My assumption, because I can't speak from experience, is that this kind of feeling would carry over into the SA movement--and even the weight-gain chats. If you have just realized you can attract men "even at this size" and then a thin woman comes in and commands attention, it must be off-putting. After all, these men are supposed to be here to admire _you_! She can get guys anywhere!

And I think that's what it comes down to. The same jealousy that made it impossible to cross social lines in junior highschool--all of which came from a very natural sense of insecurity. Breaking new ground will always make people feel uneasy, and size acceptance is no different. Scandi, I don't think it's you they're angry at...and I don't, frankly, think they're angry at any one man specifically for not wanting them. It's more like...hoarding all the marbles so that you can be sure of finding the ONE you want. (Ok, or maybe I was the only one who collected marbles as a kid...totally my mother's fault!) I'm also firmly of the belief that the longer these women hang around the boards and chats, the less territorial they'll be.

*hides from flames*


----------



## growingman (Aug 6, 2006)

Very nicely said Laina. If I could add one small note. Anger on a man or woman is not attractive. This in itself is self defeating and will turn people away.


----------



## philosobear (Aug 6, 2006)

that was a long post, sailing close to the wind, but it made sense. Keep your rubber hat on, but I think you might survive!


----------



## Laina (Aug 6, 2006)

philosobear said:


> that was a long post, sailing close to the wind, but it made sense. Keep your rubber hat on, but I think you might survive!



*eyeroll*

Next time I'll limit it to the less friendly "newly fat chicks get bitchy because I'm still thin and they aren't", if it'll make you happy. It sums up the basic post, even if it leaves my personal beliefs completely out of the mix.


----------



## William (Aug 6, 2006)

Hi Scandi 

Well that is a double standard since the same is not true for thin men at BBW events. Also even borderline (on the low end) BBWs still report of receiving the cold shoulder at some BBW events.

William




Scandi (FFA) said:


> *growingman:* Yes... but I've also experience that guys almost has been "attacked" by the other BBW's if they showed me or another non-BBW attention. They was told that they couldn't be truly fat admires.
> 
> And the point is, that some fat admires also have a fantasy about being feed and plump up themselves.....
> 
> I don't understand why some people are so black and white about judging others!


----------



## missaf (Aug 6, 2006)

Laina's stealing all the fat men!!!   

You fat man stealer, come back here with that donut, and the fat guy! 

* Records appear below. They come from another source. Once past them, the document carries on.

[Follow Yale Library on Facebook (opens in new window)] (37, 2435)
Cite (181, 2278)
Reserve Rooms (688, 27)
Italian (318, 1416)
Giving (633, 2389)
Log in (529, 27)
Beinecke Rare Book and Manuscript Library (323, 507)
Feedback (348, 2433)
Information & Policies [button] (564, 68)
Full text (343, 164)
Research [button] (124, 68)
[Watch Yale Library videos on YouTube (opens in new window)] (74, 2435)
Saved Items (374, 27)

(I'm so kidding sweetie  )


----------



## Laina (Aug 6, 2006)

missaf said:


> Laina's stealing all the fat men!!!
> 
> You fat man stealer, come back here with that donut, and the fat guy!
> 
> (I'm so kidding sweetie  )



But it was such a GOOD donut. *pouts*


----------



## Jackoblangada (Aug 6, 2006)

I want donuts.....:eat1:


----------



## Laina (Aug 7, 2006)

Jackoblangada said:


> I want donuts.....:eat1:



Gotta follow me, then. Silly. After all, I'm stealing all the men. (So that, um, well, geez. What does one do with "all the men"?)


----------



## theRabidWolf (Aug 7, 2006)

Laina said:


> Gotta follow me, then. Silly. After all, I'm stealing all the men. (So that, um, well, geez. What does one do with "all the men"?)



What DOESN'T one do?


----------



## Reads4Work (Aug 7, 2006)

Scandi, I wouldn't worry about it. There are so many people with such a diverse set of tastes, you cannot please them all. When I was a little bigger, then 5'10" 240, people would want to fix me up with someone and I would specifically ask for someone who likes bigger guys and would be interested in me getting bigger (about 250-300 lbs.). I was always told the same thing, that is, if I want a woman who would like me bigger, that I would have to date large women. Now, down to 215, and just trying to eat healthy and continuing to exercise, strange how women now seem to be coming out of the woodwork not wanting me to get any smaller. 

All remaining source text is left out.